My son started this age 10/11.... used to make me scream, then he would smirk and then hug me after when I said how much he scared me. I would try to get him back but fail miserably. He’s a kid, that’s what they do.

3/4years on he is harder to hide as he’s so huge but he still tries it now, despite being impossible to hide, and I make out I don’t see him until last minute, it’s a game. He thinks it’s fun to scare me, I scare easily. It was probably hysterical to him when he was younger to have me scream in fright.At his age we have so few games left that we get to play together, he barely interacts with us parents at all at this age. I will miss it when he finally stops.

I still try to get him back, I still fail miserably.

So I’m with @ManyCrisps & @ChunkyNotSoKitKat

9amTrain · 17/08/2018 22:16

he is above the age of criminal responsibility and that behaviour would be considered assault, if a complaint was made

Hmm Jesus.

And yes, OP do go on and knee your 11 year old in the face because he's being an irritant.

This talk of abuse and assault is fucking ridiculous, please get a grip some of you.

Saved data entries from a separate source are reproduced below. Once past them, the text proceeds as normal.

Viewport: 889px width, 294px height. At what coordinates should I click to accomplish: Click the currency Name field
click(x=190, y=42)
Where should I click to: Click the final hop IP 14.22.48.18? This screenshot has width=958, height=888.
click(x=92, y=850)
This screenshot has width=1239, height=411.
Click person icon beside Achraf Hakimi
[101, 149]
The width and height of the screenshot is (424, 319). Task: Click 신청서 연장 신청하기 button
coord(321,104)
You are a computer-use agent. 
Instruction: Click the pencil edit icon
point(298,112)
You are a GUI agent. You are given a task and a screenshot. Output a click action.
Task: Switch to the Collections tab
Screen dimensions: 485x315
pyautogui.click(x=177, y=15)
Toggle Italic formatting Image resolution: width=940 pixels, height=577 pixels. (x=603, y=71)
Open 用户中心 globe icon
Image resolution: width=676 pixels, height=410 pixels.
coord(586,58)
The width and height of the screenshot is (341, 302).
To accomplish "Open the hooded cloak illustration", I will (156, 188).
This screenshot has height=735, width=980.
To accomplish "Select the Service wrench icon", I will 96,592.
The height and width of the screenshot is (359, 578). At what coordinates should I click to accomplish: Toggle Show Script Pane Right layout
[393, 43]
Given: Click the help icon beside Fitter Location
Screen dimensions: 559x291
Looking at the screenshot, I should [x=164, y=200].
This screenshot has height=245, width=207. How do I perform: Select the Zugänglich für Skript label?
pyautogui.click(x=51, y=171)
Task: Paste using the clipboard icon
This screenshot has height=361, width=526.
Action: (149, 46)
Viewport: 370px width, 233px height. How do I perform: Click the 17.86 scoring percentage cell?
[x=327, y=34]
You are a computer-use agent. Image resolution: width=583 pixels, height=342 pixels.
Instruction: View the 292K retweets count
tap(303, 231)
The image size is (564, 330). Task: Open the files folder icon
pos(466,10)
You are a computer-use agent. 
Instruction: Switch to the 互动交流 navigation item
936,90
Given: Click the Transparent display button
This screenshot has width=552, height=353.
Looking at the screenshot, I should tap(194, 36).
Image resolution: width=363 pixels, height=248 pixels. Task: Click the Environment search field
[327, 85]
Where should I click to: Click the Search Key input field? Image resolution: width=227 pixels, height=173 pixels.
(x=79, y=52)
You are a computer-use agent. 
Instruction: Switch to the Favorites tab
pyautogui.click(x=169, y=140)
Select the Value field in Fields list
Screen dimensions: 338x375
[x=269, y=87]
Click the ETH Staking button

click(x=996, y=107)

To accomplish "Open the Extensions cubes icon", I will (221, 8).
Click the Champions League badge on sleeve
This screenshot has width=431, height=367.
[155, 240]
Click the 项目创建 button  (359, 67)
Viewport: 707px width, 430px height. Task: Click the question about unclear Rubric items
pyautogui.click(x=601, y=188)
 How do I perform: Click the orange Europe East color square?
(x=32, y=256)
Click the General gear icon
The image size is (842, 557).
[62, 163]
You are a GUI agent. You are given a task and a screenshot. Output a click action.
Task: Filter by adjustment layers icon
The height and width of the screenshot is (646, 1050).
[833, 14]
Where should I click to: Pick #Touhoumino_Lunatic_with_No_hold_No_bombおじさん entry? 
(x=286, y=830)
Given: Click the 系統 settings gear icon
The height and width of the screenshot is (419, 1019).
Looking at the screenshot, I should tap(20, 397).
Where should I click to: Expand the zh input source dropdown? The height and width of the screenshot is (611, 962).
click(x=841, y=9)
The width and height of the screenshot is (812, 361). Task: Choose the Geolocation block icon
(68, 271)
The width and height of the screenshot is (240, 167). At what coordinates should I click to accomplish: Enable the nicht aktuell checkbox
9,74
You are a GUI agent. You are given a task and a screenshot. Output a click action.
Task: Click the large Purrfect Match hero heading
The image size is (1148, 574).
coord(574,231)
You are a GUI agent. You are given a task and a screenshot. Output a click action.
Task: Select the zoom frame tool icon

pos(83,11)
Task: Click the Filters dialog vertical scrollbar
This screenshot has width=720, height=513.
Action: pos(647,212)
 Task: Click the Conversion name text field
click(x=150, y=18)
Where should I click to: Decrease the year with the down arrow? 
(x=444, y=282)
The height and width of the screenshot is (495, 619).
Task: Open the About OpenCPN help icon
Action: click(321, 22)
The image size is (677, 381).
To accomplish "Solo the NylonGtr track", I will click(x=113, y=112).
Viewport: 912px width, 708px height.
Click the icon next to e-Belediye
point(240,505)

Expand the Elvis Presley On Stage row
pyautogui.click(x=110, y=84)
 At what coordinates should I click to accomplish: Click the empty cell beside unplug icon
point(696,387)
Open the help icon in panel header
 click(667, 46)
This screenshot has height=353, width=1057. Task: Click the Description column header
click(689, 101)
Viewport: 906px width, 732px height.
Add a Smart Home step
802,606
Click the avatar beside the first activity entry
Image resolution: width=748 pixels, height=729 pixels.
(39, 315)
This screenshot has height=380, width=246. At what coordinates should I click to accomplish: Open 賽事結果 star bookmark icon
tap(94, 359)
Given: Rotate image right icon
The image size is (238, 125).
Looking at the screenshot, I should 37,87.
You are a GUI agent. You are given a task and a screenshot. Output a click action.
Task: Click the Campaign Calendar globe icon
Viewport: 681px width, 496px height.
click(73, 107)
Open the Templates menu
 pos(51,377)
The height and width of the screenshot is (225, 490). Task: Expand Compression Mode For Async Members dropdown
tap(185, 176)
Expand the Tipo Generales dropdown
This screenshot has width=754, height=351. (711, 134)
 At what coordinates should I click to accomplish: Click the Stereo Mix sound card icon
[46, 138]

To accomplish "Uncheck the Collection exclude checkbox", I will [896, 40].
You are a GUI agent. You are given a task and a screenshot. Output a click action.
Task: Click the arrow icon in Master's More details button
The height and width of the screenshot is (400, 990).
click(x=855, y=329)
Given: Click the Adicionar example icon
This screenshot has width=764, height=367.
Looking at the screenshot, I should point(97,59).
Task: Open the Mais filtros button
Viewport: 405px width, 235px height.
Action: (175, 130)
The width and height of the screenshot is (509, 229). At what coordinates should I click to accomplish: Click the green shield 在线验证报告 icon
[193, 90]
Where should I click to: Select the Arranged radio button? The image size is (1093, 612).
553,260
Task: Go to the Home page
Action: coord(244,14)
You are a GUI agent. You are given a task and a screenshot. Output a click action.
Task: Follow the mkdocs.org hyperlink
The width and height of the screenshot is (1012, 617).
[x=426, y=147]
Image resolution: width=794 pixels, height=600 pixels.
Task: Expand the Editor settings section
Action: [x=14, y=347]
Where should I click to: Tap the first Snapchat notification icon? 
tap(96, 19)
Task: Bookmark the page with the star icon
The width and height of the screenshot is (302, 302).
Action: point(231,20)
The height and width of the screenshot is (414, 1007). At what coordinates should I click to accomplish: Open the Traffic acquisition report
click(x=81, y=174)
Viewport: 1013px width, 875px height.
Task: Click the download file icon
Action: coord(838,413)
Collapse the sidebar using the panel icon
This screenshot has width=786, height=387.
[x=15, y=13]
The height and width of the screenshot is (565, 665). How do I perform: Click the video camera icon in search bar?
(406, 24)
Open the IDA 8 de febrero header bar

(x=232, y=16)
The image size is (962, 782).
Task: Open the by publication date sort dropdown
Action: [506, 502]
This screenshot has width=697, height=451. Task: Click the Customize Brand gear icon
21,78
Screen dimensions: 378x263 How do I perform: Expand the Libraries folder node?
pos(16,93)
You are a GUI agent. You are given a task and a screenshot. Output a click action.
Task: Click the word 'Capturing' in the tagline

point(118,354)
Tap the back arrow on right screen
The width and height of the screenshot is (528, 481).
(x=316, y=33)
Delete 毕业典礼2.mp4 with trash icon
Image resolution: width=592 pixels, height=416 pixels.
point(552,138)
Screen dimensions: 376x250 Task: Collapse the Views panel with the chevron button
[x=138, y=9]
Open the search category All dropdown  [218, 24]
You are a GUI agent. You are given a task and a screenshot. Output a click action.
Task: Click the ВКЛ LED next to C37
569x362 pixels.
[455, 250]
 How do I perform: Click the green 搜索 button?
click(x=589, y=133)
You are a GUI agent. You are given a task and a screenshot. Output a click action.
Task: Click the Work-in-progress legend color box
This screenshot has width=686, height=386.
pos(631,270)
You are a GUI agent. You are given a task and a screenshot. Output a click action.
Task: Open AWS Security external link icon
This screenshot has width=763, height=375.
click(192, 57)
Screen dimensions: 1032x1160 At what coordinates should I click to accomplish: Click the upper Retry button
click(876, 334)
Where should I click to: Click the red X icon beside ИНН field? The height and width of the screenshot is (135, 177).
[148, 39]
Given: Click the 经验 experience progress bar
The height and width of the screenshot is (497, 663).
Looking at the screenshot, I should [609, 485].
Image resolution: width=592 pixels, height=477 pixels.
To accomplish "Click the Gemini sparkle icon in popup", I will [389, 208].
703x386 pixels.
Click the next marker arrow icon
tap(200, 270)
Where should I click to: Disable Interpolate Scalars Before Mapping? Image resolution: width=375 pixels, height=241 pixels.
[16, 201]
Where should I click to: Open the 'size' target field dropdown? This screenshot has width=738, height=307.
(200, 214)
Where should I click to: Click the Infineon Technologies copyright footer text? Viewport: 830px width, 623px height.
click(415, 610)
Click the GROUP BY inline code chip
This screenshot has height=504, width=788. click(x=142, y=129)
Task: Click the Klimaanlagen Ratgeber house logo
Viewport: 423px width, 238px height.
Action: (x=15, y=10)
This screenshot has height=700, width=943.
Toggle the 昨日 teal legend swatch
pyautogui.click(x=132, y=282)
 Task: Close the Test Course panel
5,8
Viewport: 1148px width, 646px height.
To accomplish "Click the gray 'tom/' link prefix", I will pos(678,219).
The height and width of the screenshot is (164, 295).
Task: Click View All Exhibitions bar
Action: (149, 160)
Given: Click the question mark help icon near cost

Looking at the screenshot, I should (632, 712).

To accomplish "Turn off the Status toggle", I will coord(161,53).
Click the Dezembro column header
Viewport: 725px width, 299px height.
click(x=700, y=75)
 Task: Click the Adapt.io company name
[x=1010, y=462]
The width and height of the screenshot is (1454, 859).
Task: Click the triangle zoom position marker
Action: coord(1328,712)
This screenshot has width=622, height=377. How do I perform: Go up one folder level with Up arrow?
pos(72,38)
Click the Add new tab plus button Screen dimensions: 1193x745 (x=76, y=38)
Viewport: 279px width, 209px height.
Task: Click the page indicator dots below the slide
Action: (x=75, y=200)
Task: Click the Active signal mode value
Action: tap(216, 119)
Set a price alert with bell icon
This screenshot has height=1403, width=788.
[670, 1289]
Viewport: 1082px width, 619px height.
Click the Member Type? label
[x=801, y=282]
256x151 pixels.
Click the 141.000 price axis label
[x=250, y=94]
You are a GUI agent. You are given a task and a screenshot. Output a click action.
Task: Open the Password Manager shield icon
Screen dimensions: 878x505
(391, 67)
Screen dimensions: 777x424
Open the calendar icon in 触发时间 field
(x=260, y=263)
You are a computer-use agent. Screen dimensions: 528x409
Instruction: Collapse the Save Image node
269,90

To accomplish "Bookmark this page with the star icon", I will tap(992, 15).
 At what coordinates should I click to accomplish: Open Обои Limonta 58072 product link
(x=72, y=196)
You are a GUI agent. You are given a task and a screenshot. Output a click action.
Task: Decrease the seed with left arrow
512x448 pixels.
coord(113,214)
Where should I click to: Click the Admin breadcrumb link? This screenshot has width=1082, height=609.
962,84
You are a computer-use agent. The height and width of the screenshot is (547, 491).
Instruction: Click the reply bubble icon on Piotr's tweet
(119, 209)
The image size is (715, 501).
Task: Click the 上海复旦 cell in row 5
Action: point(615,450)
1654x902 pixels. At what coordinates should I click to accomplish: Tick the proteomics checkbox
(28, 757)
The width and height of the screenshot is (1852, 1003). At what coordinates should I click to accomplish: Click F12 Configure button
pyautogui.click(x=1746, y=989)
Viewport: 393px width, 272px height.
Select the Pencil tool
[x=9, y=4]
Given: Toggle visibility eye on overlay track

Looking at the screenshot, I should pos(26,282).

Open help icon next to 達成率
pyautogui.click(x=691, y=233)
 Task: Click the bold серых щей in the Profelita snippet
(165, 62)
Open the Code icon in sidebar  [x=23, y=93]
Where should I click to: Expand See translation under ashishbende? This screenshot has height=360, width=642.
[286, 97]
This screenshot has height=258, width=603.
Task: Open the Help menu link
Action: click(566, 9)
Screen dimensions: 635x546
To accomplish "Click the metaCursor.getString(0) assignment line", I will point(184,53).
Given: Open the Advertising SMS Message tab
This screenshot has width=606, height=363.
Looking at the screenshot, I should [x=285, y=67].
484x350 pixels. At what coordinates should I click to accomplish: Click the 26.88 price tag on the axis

Move2WY · 17/08/2018 22:20

he is above the age of criminal responsibility and that behaviour would be considered assault, if a complaint was made

Literally my most favourite overreaction response ever.

My 11 year old makes me jump.
Call the police!

hiddeneverything · 17/08/2018 22:21

It's not "bullying" or "assault" when an 11 year old is doing it to his mum. The issue is he's been told not to do it and he's carried on anyway, which is naughty. Taking phone a good plan OP - YWNBU to shout at him xx

Clairetree1 · 17/08/2018 22:21

This talk of abuse and assault is fucking ridiculous, please get a grip some of you

it isn't an opinion , it is a fact, this is a criminal assault. Sorry if you like doing this sort of thing, maybe it is news to you that you could be arrested and charged? grow up. its not acceptable, it is very nasty, and it is illegal to treat people like that for a reason

JumblieGirl · 17/08/2018 22:22

He’s being a prat, I agree that all the talk of hurting him is OTT.
But he needs to know that it’s time to stop, and his mum is serious about it.

9amTrain · 17/08/2018 22:23

@Clairetree1 how about you grow up and learn the difference between someone being a little shit and something that is actually abuse? God help you if something actually bad were to happen.